Assignment:
Please list all lines of the material below in which the string "screenshot" occurs.

Raw data:
##############################
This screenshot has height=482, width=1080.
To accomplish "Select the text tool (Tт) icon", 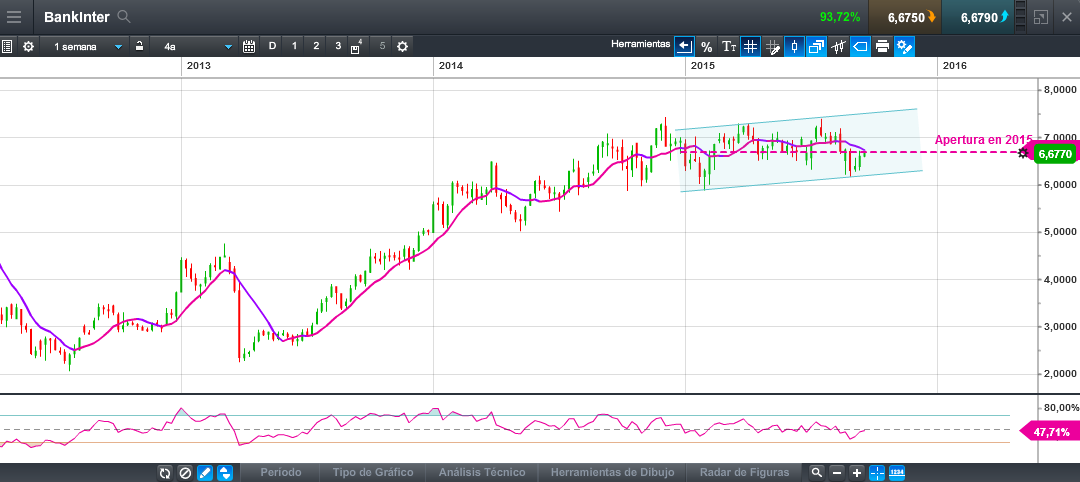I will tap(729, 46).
##############################
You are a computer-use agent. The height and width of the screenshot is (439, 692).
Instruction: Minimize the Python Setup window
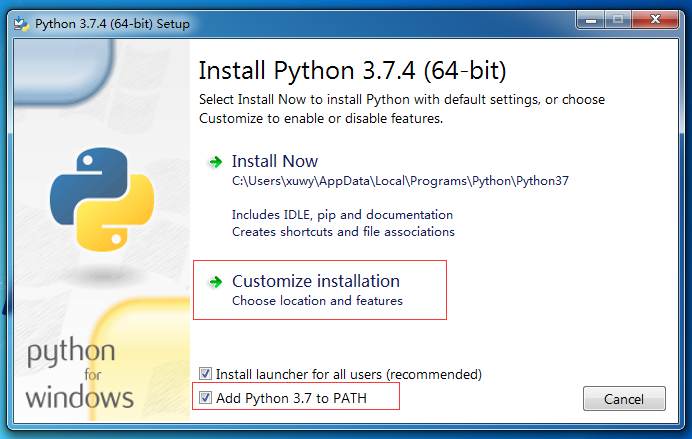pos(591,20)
##############################
Your response:
This screenshot has height=482, width=1080.
You are a computer-use agent. The height and width of the screenshot is (439, 692).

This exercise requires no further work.